Tras la cena de gala, Herrera-Smith regresó al hotel. Esta vez la habitación estaba en orden de revista. La cama abierta, la cesta de fruta fresca sobre la mesa, la pareja de bombones sobre la almohada. Se comió el chocolate y se dejó caer. Nada más posar la cabeza en la almohada, se quedó dormido.
Al cabo de un par de horas se despertó sobresaltado y bañado en sudor.
Había soñado con su secreto desliz. Entre aquellas suaves sábanas, los recuerdos brotaron gozosos. Refrescando uno a uno los detalles de aquella sesión de masaje, se había vuelto a sentir excitado. En ningún momento apareció su rostro; sólo era una joven de rasgos orientales, pero sus dedos, largos y precisos, tentaron su espalda provocándole una sensación placentera, de completa relajación. Luego la voz le pidió que se diera la vuelta. Cuando lo hizo la mujer había desaparecido; en su puesto estaba el agente especial Ramos, del FBI. Con la indolente seguridad de quien se sabe policía de policías, le recriminaba haberse vendido al enemigo por un precio tan bajo.
Se levantó de la cama. Tenía el pulso alterado. Cogió un refresco del minibar y se lo bebió de un tirón. Luego, más tranquilo, se sentó en una de las butacas de la salita. Entonces comenzó a sentir un profundo enfado contra sí mismo.
—¿Cómo me he dejado enredar de esta manera? —musitó—. ¡Por Dios, soy un tipo hecho y derecho, no un chaval con las hormonas descontroladas!
Confesarlo en voz alta no le calmó, todo lo contrario: hizo más evidente su estupidez. Ocupaba un puesto de responsabilidad y estaba allí por motivos de trabajo. Sólo podía confiar en que nadie le hubiera visto. A decir verdad, no había hecho nada ilegal; había sido un regalo del hotel. Comprendía que en Occidente nadie lo vería de esa manera, pero, en fin, eran un hombre y una mujer adultos... Una idea fugaz arrasó su mente. «Era muy joven... ¡Santo Dios, confío en que no fuera menor! —pensó—. Eso terminaría por rematar la faena.»
No sabía nada de ella, salvo que sabía hacer su... trabajo. Repentinamente, le embargó un terrible miedo. No había empleado protección. Era joven, pero parecía muy experta.
—¡Dios mío, por favor, espero no haber cogido nada!
Con cierta puerilidad, se bajó el pantalón del pijama y observó su pene. Flácido y arrugado, el mismo aspecto de siempre.
—En cuanto llegue a Washington, me haré un análisis —se dijo. Volvió a meterse en la cama. Sólo quería olvidar. No lo consiguió; el miedo y las imágenes obscenas le acompañaron hasta las cuatro, momento en que, exhausto, se quedó dormido.

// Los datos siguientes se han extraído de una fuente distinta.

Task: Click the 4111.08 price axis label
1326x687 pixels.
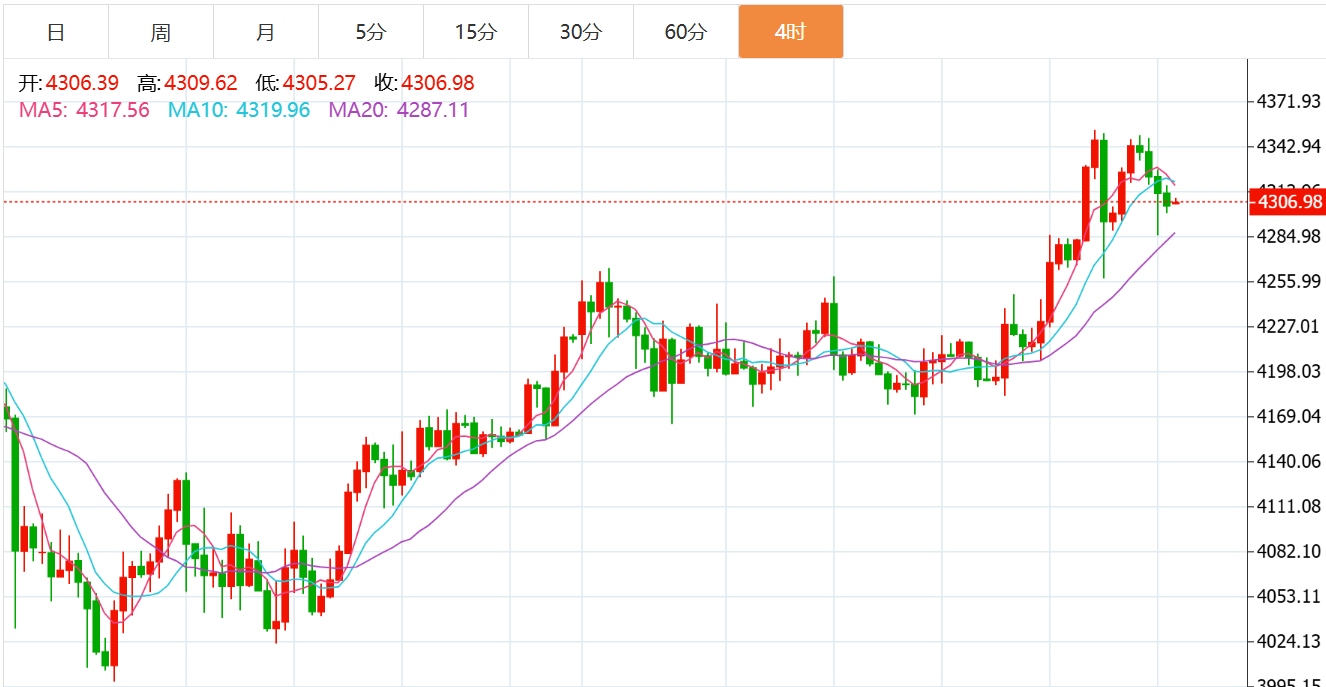Action: [x=1289, y=506]
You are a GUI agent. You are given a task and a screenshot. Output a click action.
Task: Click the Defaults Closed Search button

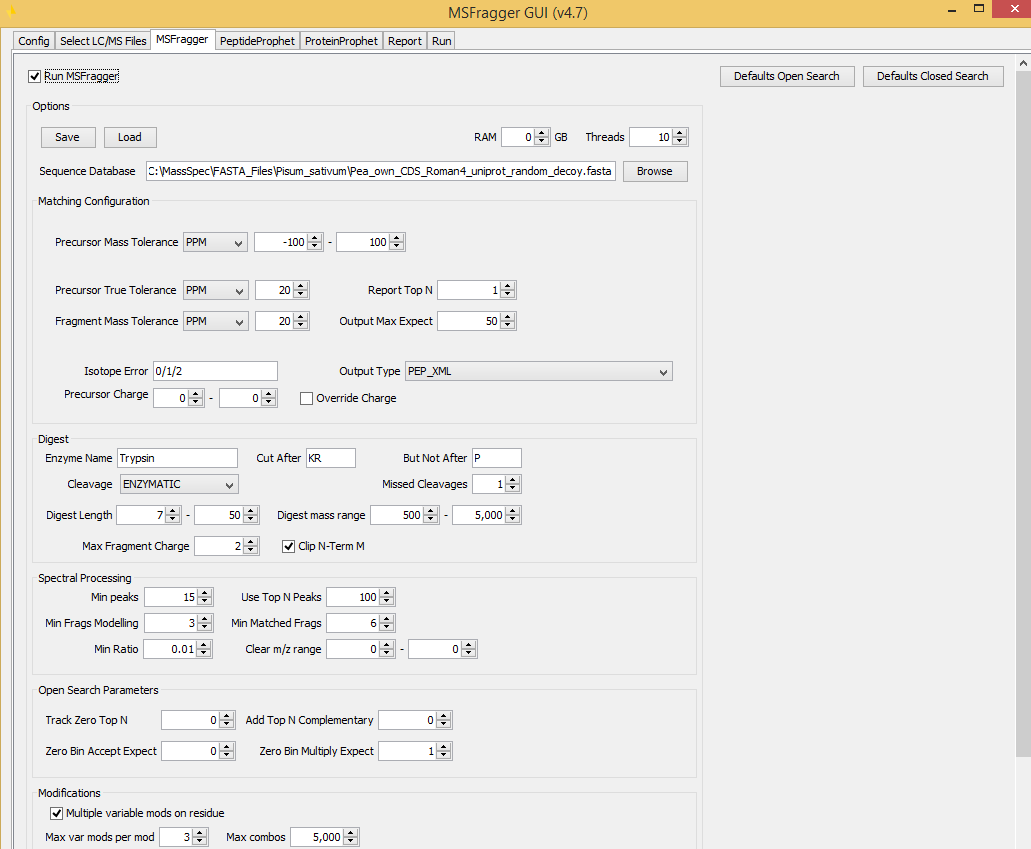pyautogui.click(x=932, y=75)
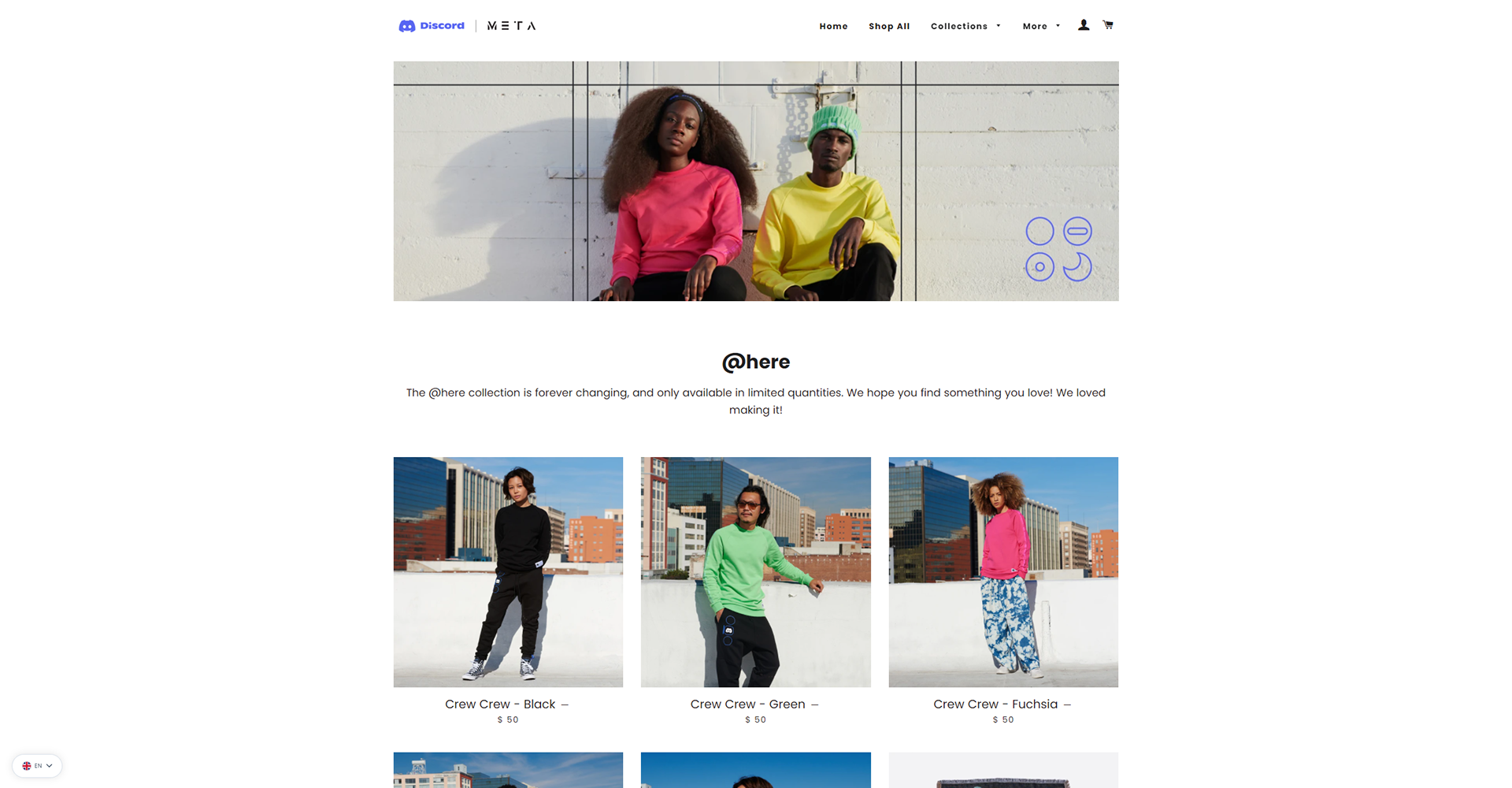The height and width of the screenshot is (788, 1512).
Task: Click the UK flag language icon
Action: 27,766
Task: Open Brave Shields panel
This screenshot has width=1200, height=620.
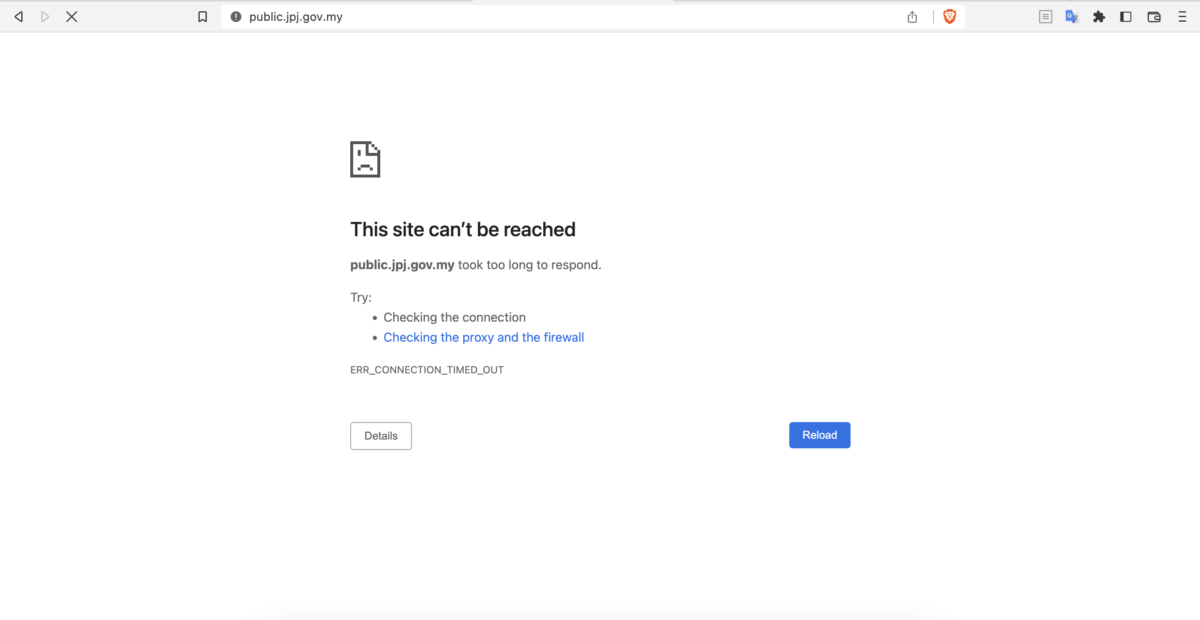Action: pos(949,17)
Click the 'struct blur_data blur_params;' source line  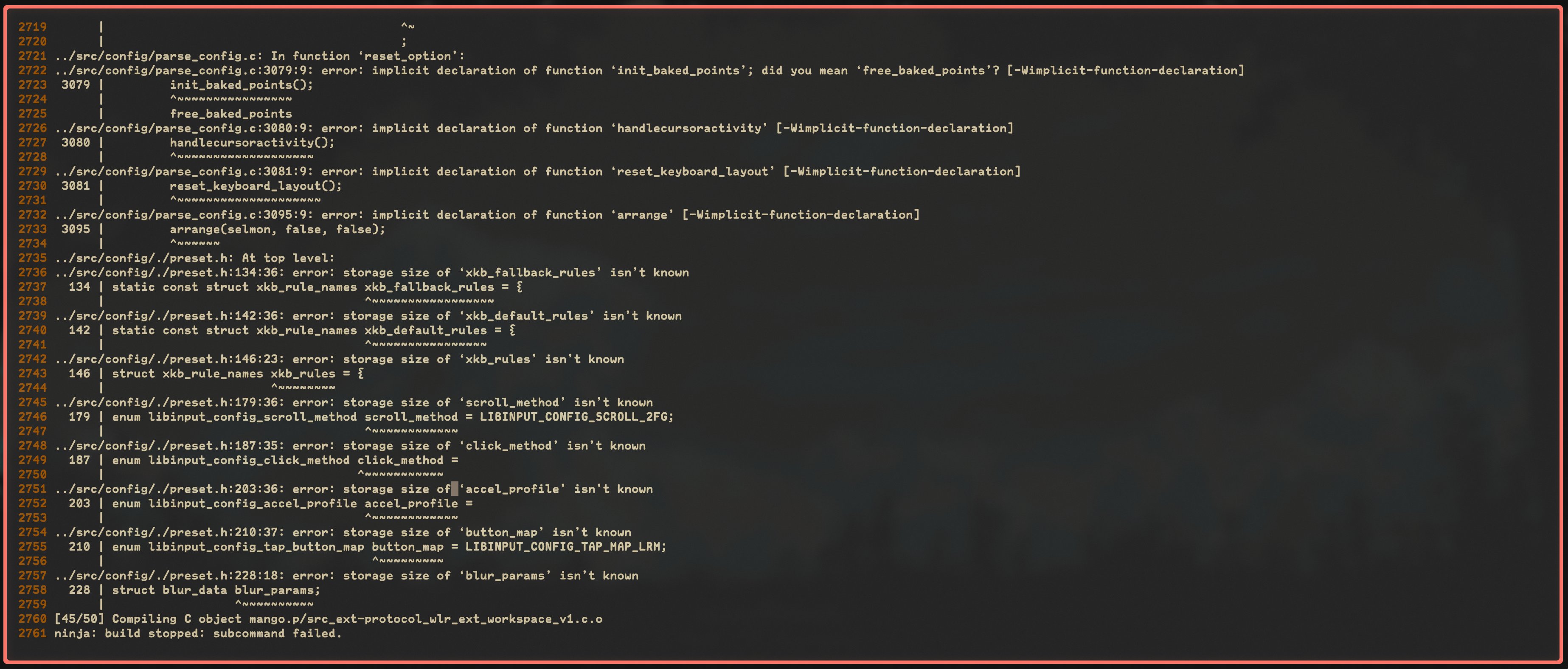(x=216, y=590)
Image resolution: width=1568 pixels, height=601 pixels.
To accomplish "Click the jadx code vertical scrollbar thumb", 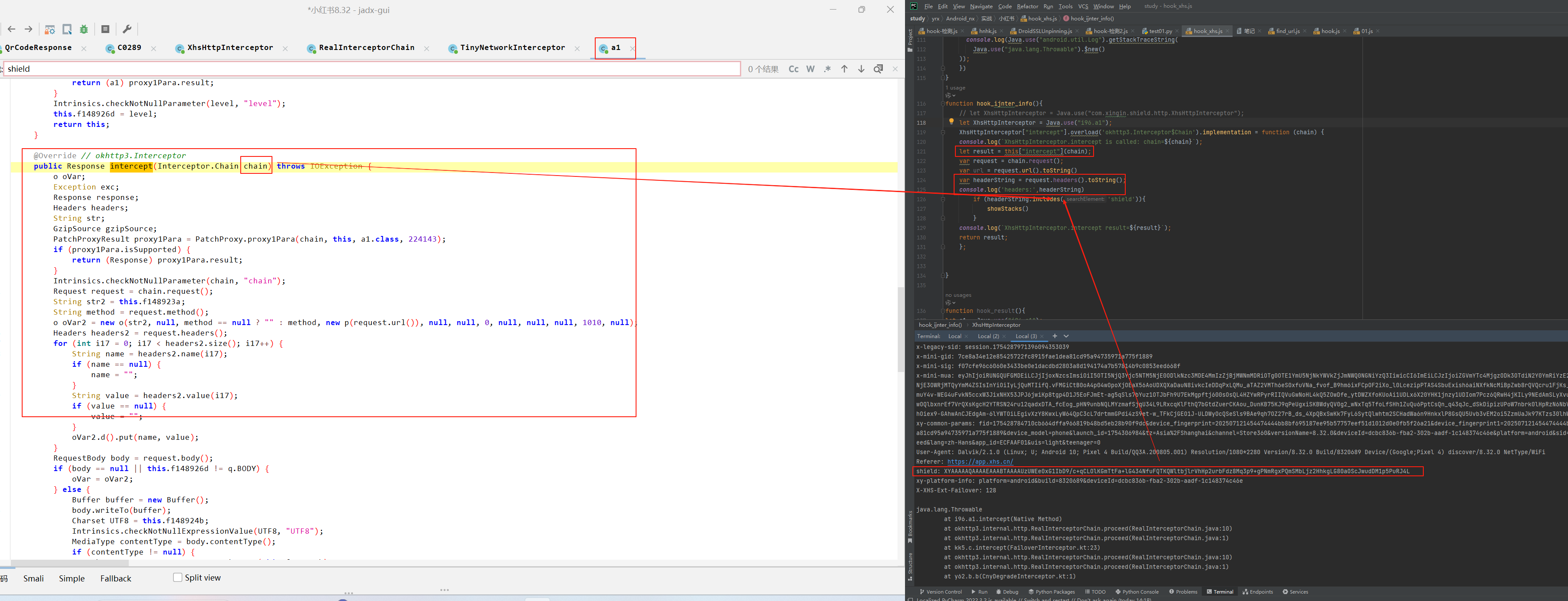I will click(900, 329).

El despertador vibró puntualmente. Las seis. Pese al cansancio, se levantó, corrió el amplio cortinaje floreado y se acercó a la puerta para recoger los periódicos del día. Había pedido que cada mañana le subieran tres. Leería los titulares de todos, y luego escogería uno para estudiarlo detenidamente durante el desayuno.
Como esperaba, los diarios se hallaban en su puerta, dentro de la bolsa de felpa azul al efecto. Los sacó y comenzó por The Wall Street Journal. Al desdoblarlo un pequeño sobre blanco, tamaño cuartilla, cayó al suelo. Lo recogió extrañado. En aquel hotel no se ganaba para sustos. No tenía remitente ni dirección, pero su nombre figuraba en la portada. Pesaba bastante. Lo observó, cada vez con mayor aprensión. Estaba cerrado y había algo en él que no le gustaba. Decidió cortar por lo sano. Lo abrió valiéndose de un bolígrafo, y extrajo un CD y una nota doblada. Buscó las gafas en la mesilla, se las colocó y ojeó el primer objeto. No tenía nada impreso. Inicialmente pensó que vendría junto con el periódico. Algún informe financiero de algún organismo internacional. Enseguida rechazó la idea. Esas organizaciones suelen firmar todos sus regalos. Podría tratarse de algún tipo de propaganda del país, quizás una propuesta turística. Sí, era lo más probable.
Más tranquilo, desdobló la nota y le echó un vistazo.
Cuando las letras se ordenaron ante sus ojos y entendió lo que leía, volvió a mirar el CD. Tiró la nota, y con el disco en la mano, corrió hasta su portátil. Lo encendió e introdujo el CD en la disquetera.
Fueron sólo diez segundos. Inmensamente largos.
Al verse tumbado en la camilla, boca arriba, babeando, se echó a llorar. Por primera vez desde la tarde anterior se acordó de Rose Mary.
—Querida, no debías haberme dejado solo —dijo en voz alta.